Hasta
no hace mucho tiempo, se hablaba de turismofobia, el rechazo social
al turismo, para definirla en pocas palabras. En su obra Tendencias
del turismo 2009-2013 (Kindle), el
periodista Xavier Canalis afirmaba que en varios destinos turísticos,
la actividad del sector empezaba a ser percibida por los nativos como
una especie de amenaza para su estilo de vida. Después de contrastar
opiniones de expertos, Canalis plantea que la turismofobia surge al
quebrarse el equilibrio o la capacidad de carga de un destino
teniendo en cuenta que la población local y los visitantes han de
compartir recursos limitados, el mismo espacio público, servicios y
otras utilidades.
Cuando parece que el
fenómeno ha remitido, la Organización Mundial del Turismo (OMT)
convocó un foro en Lisboa (Portugal), bajo el título “Ciudades
para todos: construyendo ciudades para ciudadanos y visitantes”,
para tratar la convivencia entre residentes y turistas que, en
efecto, ha atravesado por fases de tensión en momentos determinados.

▶ **Registros del conjunto**
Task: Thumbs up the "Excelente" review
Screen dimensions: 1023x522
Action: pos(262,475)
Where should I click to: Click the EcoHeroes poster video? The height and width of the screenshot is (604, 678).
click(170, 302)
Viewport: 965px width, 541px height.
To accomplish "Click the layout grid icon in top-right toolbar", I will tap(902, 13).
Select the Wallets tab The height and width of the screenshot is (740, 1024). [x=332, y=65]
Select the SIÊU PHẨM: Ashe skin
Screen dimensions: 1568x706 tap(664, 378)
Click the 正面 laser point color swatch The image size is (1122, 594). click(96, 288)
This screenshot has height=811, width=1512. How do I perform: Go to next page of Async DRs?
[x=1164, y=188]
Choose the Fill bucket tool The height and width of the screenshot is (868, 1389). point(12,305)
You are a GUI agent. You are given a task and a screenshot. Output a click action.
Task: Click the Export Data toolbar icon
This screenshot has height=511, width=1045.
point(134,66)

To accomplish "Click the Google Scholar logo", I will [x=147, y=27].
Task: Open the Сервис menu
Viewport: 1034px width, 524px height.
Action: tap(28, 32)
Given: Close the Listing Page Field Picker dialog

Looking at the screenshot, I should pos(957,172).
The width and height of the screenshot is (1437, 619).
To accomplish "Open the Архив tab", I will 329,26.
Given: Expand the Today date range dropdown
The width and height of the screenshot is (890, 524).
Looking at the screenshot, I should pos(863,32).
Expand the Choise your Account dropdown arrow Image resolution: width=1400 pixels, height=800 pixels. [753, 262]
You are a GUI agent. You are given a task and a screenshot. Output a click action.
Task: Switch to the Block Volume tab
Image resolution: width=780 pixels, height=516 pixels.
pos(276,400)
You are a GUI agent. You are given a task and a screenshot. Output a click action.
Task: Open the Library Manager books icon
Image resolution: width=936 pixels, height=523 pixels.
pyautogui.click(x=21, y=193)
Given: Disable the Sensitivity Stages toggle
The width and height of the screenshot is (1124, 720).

▶ **Tarea breve 1**
Por favor, reproduce sin alterar nada el tramo del texto sobre la turismofobia que va desde "Cuando parece que" hasta "en momentos determinados.".
▶ **Tarea breve 2**
En los registros, cambia "dropdown" por "selector" en el tramo que va desde la línea que contiene "The width and height of the screenshot is (1437, 619)." hasta el final de los registros. Devuelve solo ese tramo, sin ningún otro cambio.

▶ **Solución 1**
Cuando parece que el
fenómeno ha remitido, la Organización Mundial del Turismo (OMT)
convocó un foro en Lisboa (Portugal), bajo el título “Ciudades
para todos: construyendo ciudades para ciudadanos y visitantes”,
para tratar la convivencia entre residentes y turistas que, en
efecto, ha atravesado por fases de tensión en momentos determinados.

▶ **Solución 2**
The width and height of the screenshot is (1437, 619).
To accomplish "Open the Архив tab", I will 329,26.
Given: Expand the Today date range selector
The width and height of the screenshot is (890, 524).
Looking at the screenshot, I should pos(863,32).
Expand the Choise your Account selector arrow Image resolution: width=1400 pixels, height=800 pixels. [753, 262]
You are a GUI agent. You are given a task and a screenshot. Output a click action.
Task: Switch to the Block Volume tab
Image resolution: width=780 pixels, height=516 pixels.
pos(276,400)
You are a GUI agent. You are given a task and a screenshot. Output a click action.
Task: Open the Library Manager books icon
Image resolution: width=936 pixels, height=523 pixels.
pyautogui.click(x=21, y=193)
Given: Disable the Sensitivity Stages toggle
The width and height of the screenshot is (1124, 720).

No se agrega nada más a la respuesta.